Activity - Keyword search on "Switch": report each line of the records that contains it.

Given entries below:

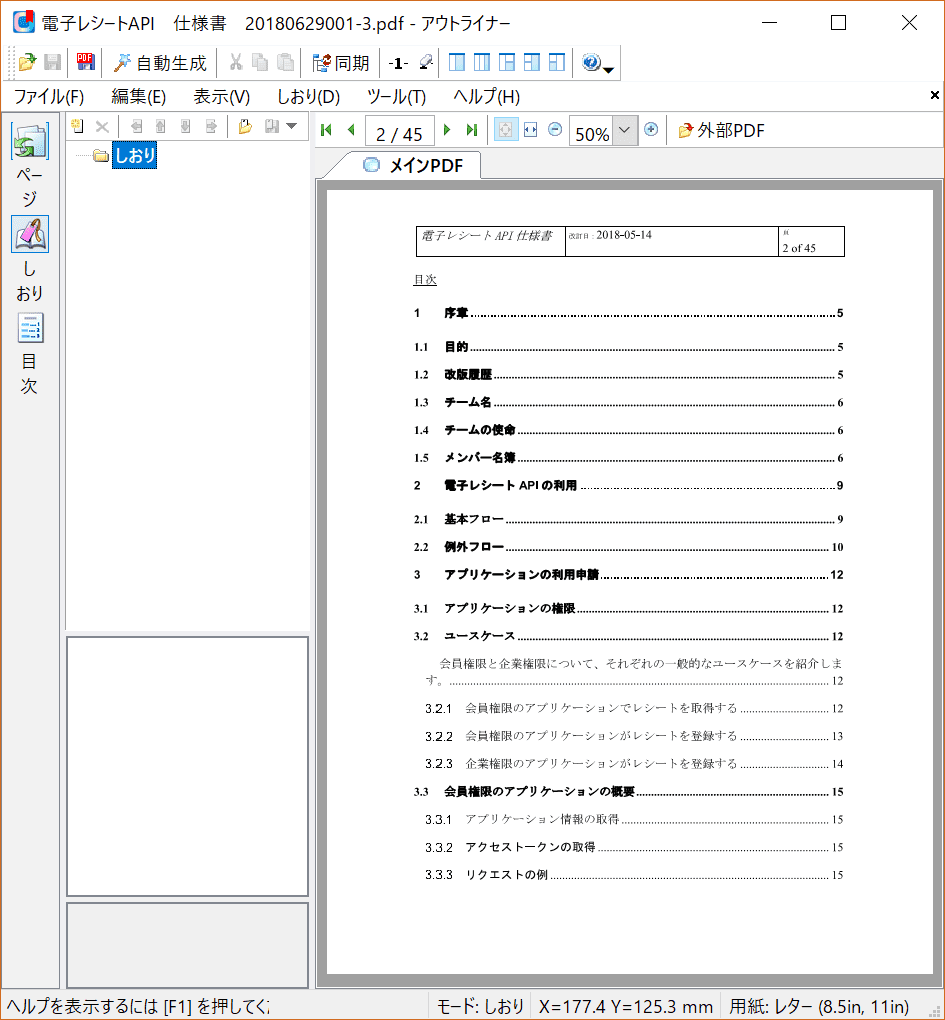Open the しおり(D) menu
The width and height of the screenshot is (945, 1020).
(x=308, y=97)
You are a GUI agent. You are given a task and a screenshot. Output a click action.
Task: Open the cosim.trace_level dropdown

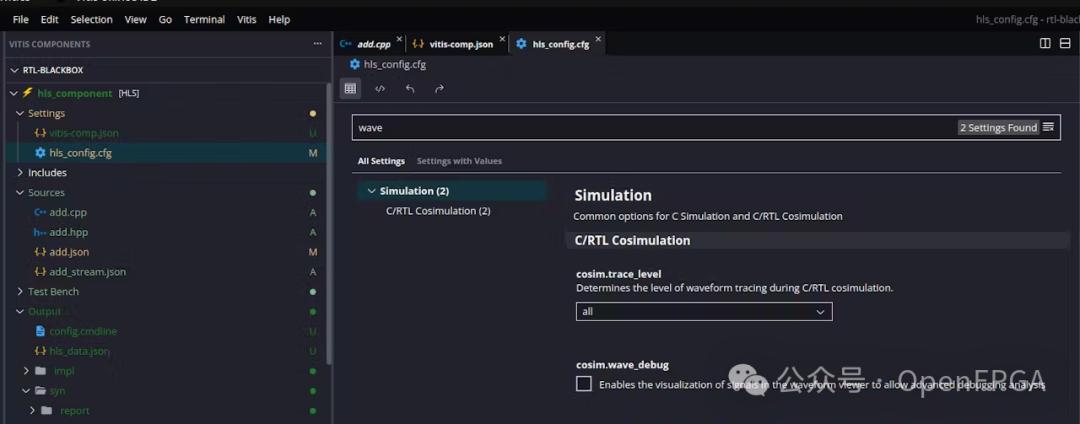click(704, 311)
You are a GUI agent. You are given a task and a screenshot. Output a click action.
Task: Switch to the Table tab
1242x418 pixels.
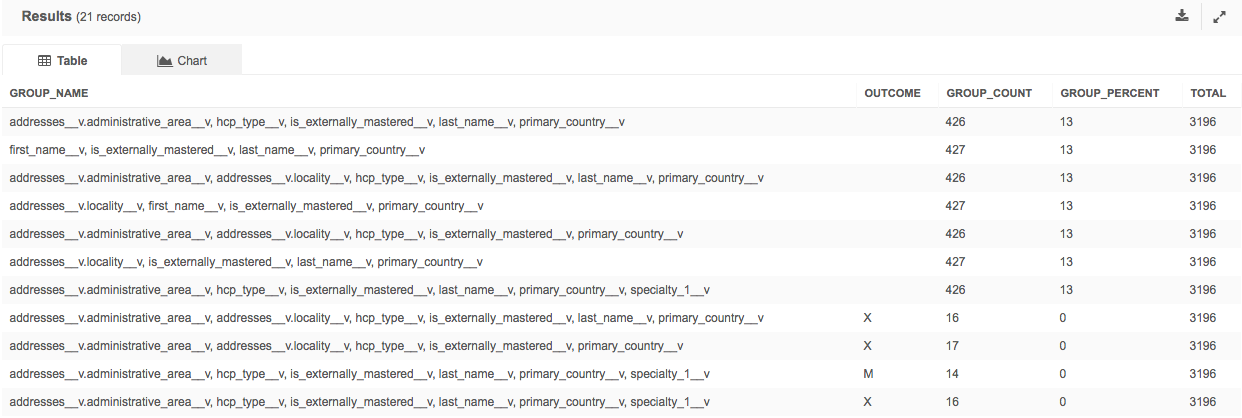click(62, 61)
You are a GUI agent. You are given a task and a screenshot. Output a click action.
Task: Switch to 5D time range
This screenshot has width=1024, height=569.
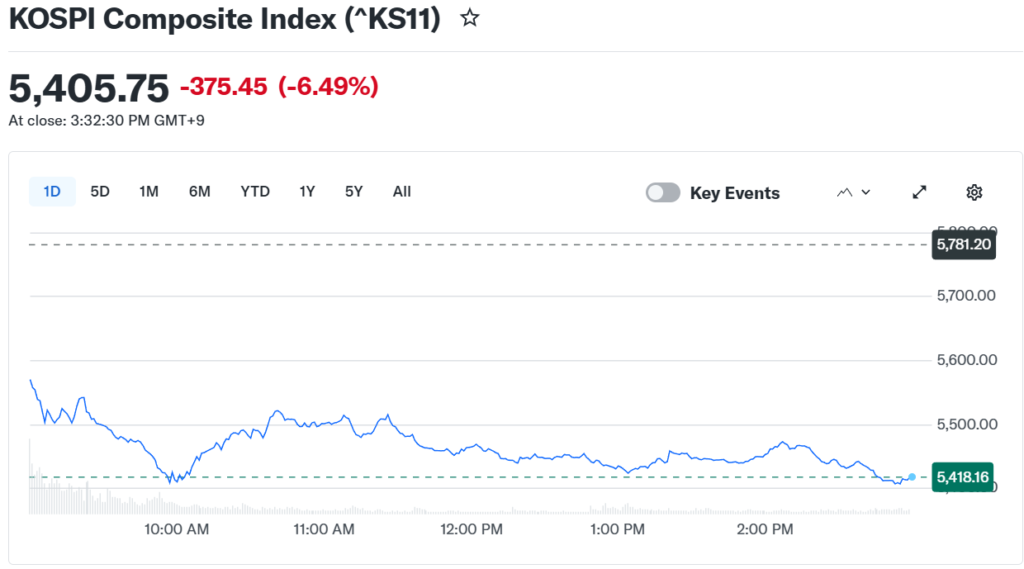[100, 191]
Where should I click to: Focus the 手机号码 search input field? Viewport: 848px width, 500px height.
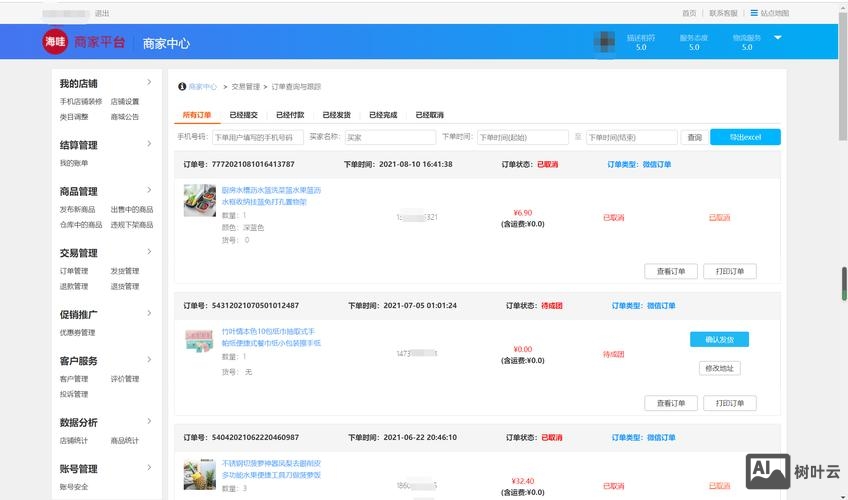pos(257,138)
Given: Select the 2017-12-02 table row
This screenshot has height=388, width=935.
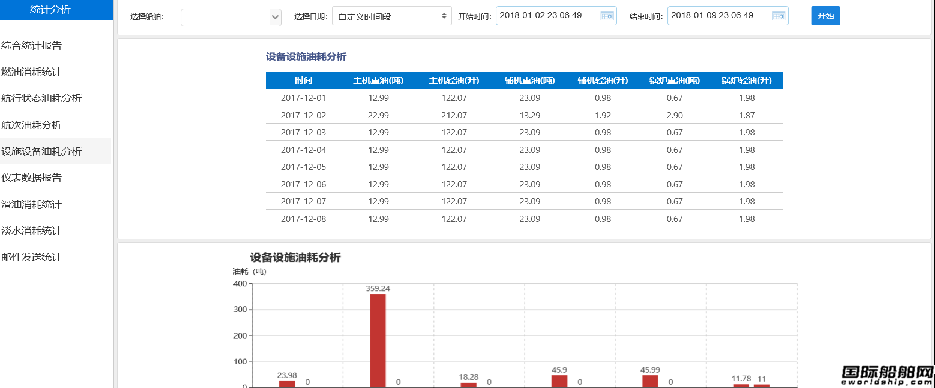Looking at the screenshot, I should (524, 115).
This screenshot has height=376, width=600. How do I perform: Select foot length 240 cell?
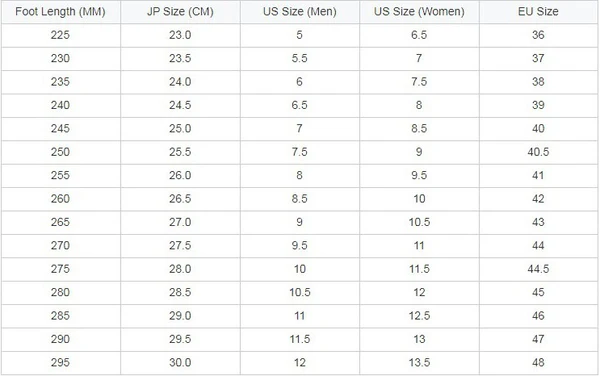coord(60,105)
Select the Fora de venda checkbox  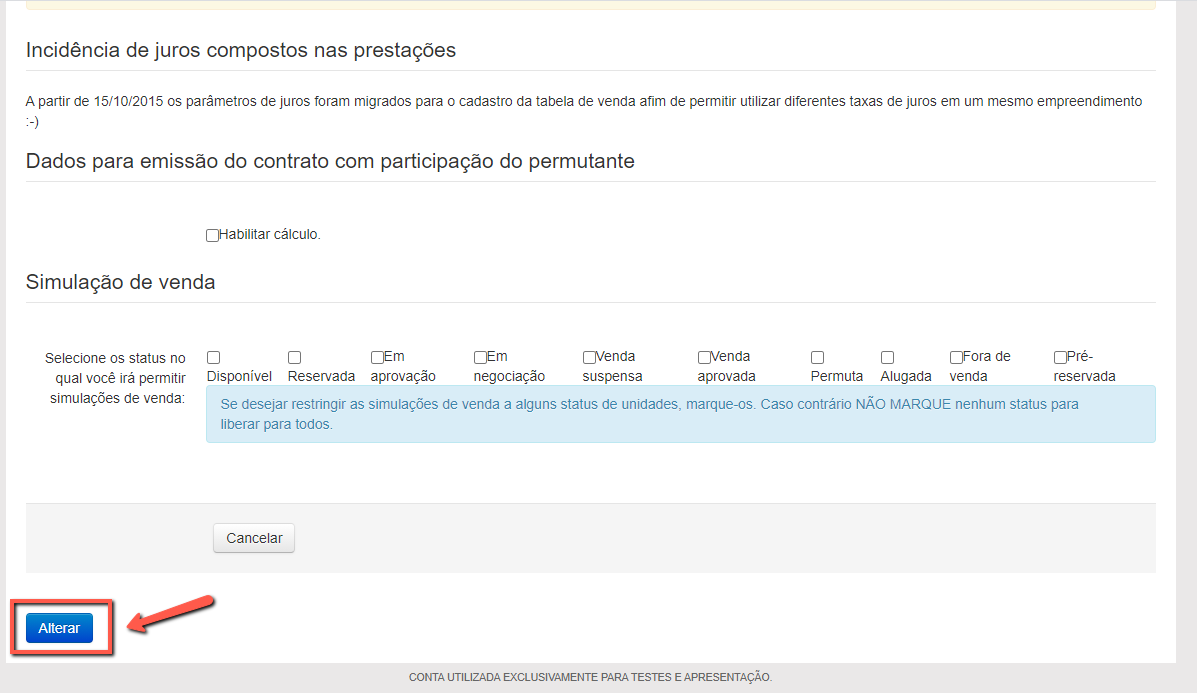point(956,357)
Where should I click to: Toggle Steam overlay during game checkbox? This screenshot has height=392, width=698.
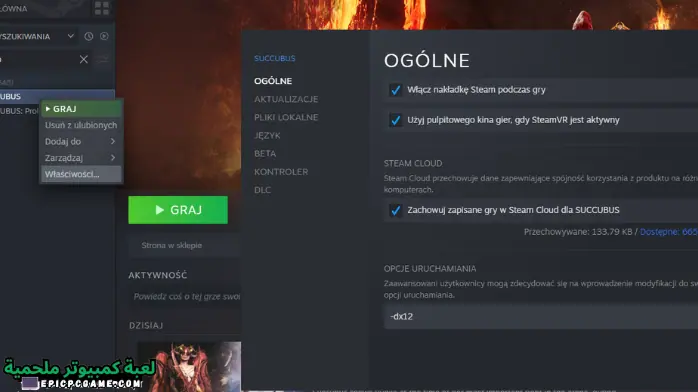(x=395, y=90)
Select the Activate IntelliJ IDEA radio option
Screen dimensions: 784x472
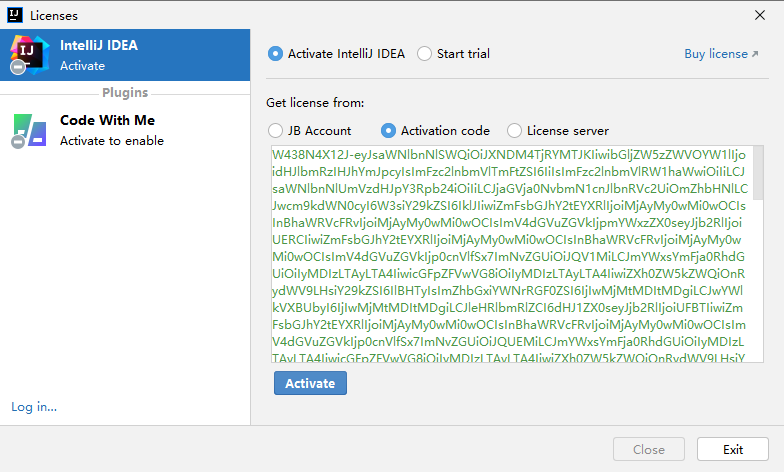(276, 54)
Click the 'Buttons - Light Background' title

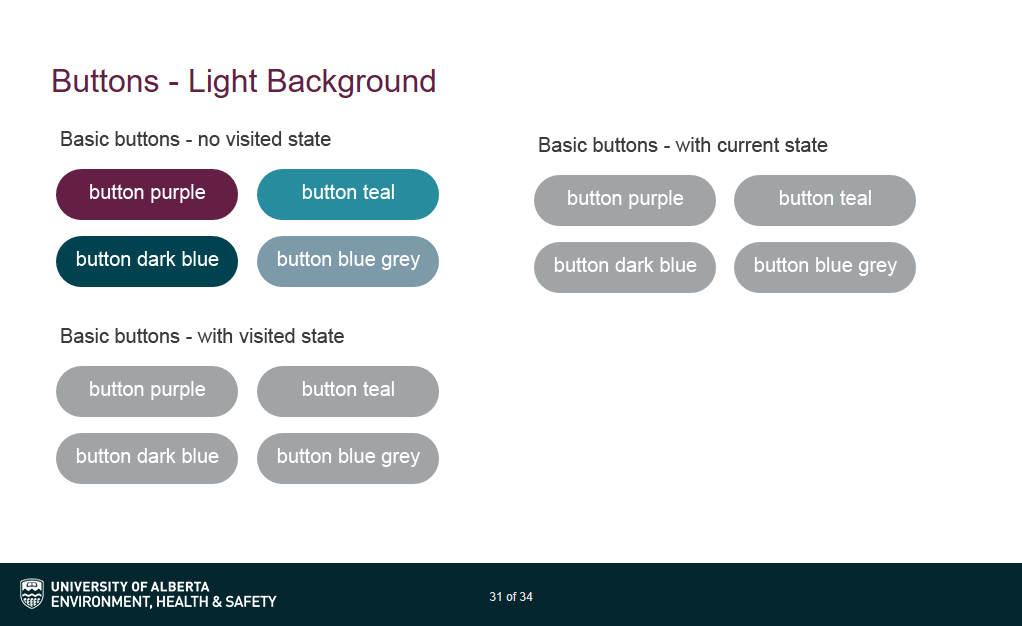[244, 82]
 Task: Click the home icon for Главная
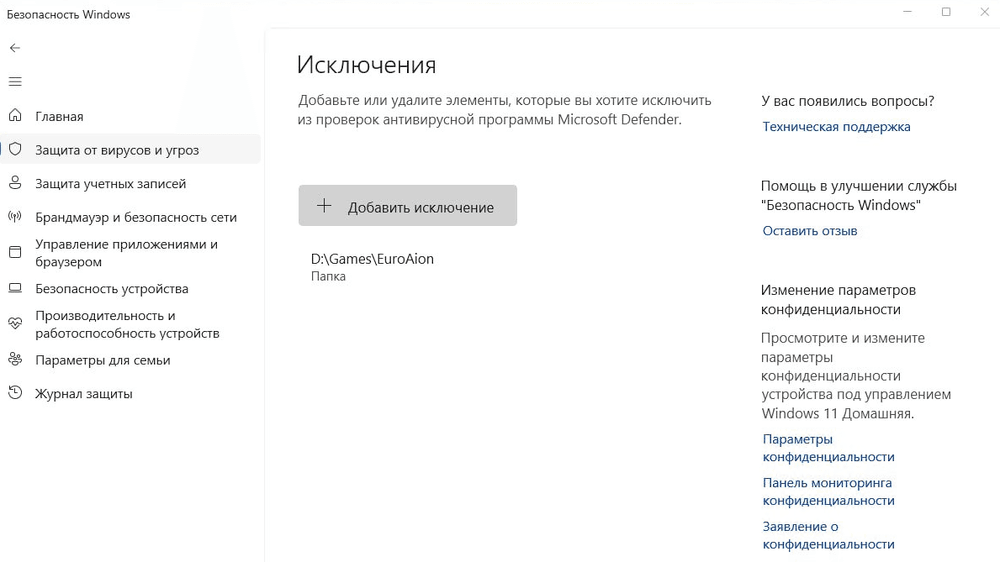(15, 116)
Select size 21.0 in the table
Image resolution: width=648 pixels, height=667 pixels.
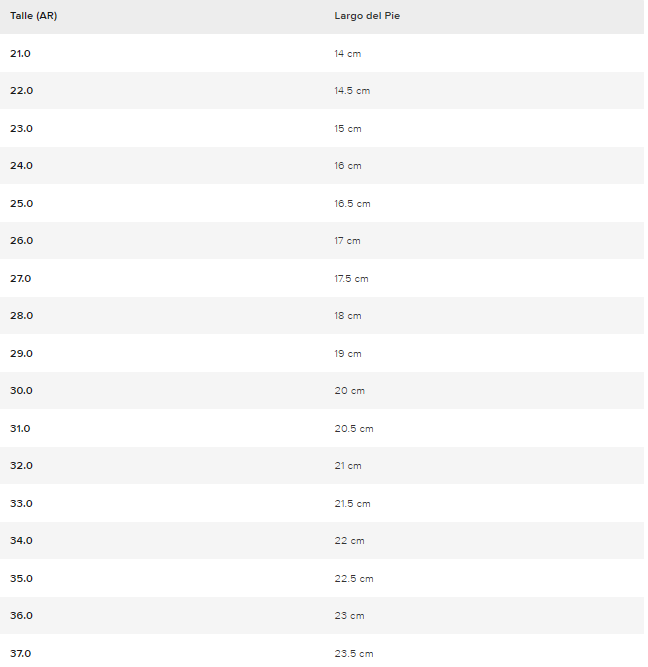coord(21,53)
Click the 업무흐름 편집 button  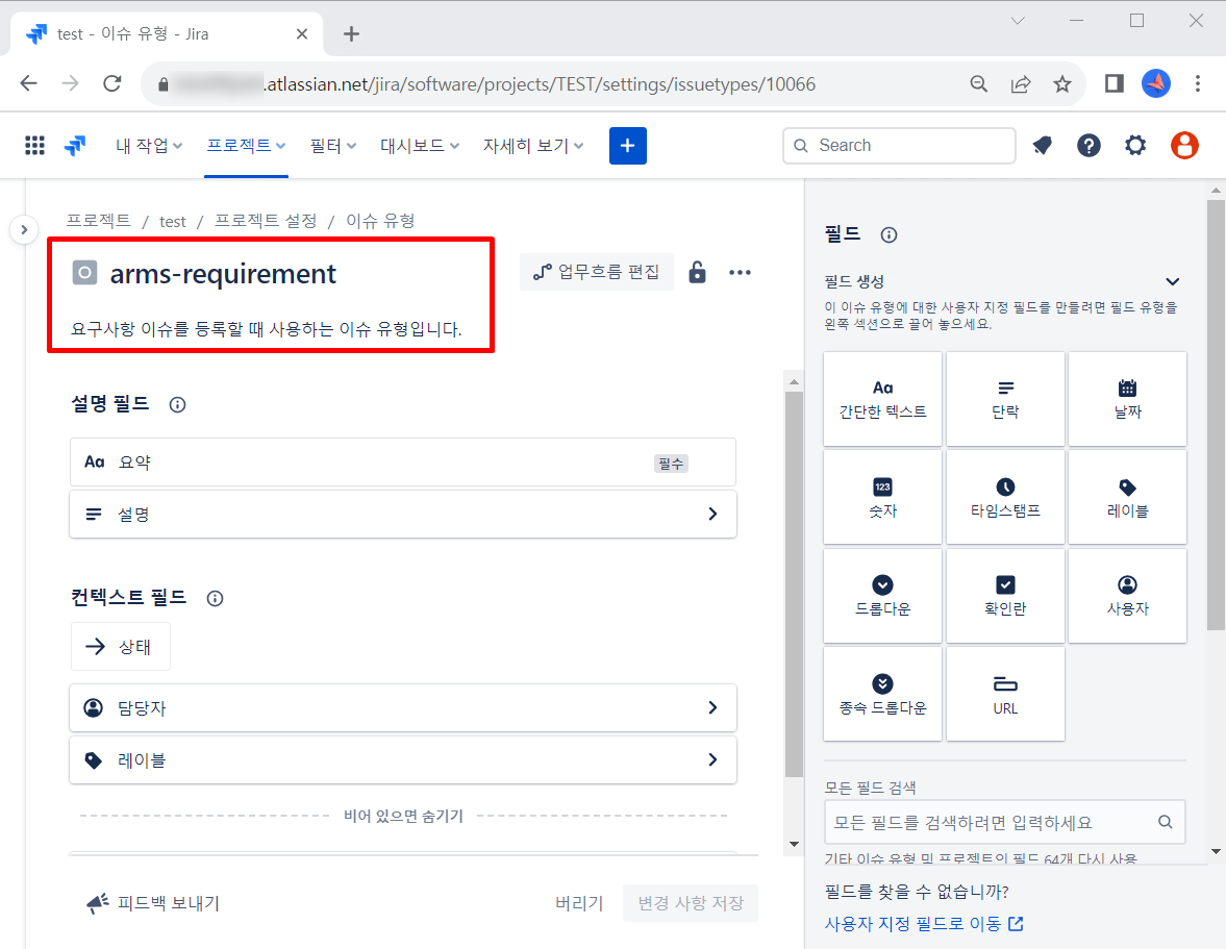point(597,272)
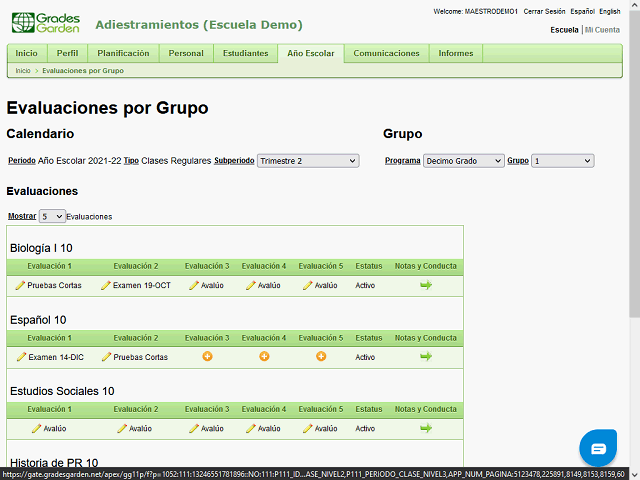Edit Examen 19-OCT evaluation in Biología
The height and width of the screenshot is (480, 640).
[135, 285]
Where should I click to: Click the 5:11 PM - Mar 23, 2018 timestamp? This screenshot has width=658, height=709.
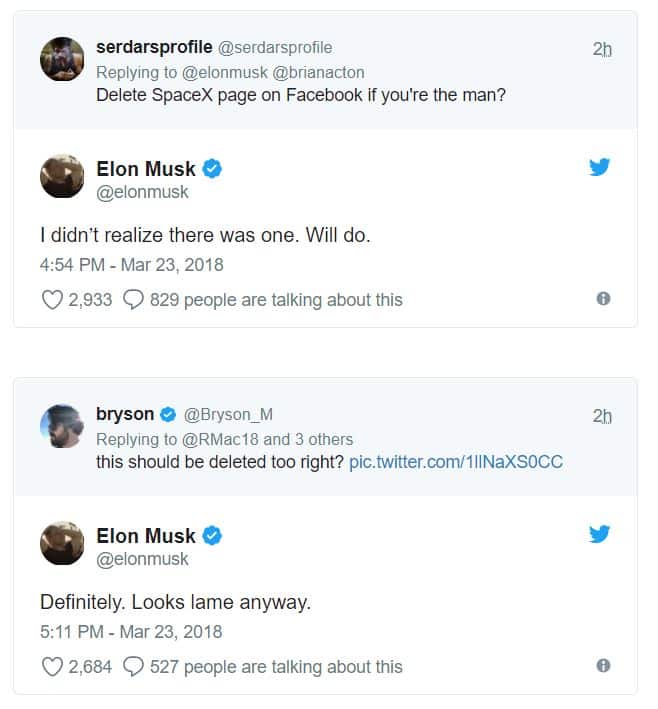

End of Given entries.

Response to this exercise -
Task: Switch to the Table tab
Task: Switch to 5D time range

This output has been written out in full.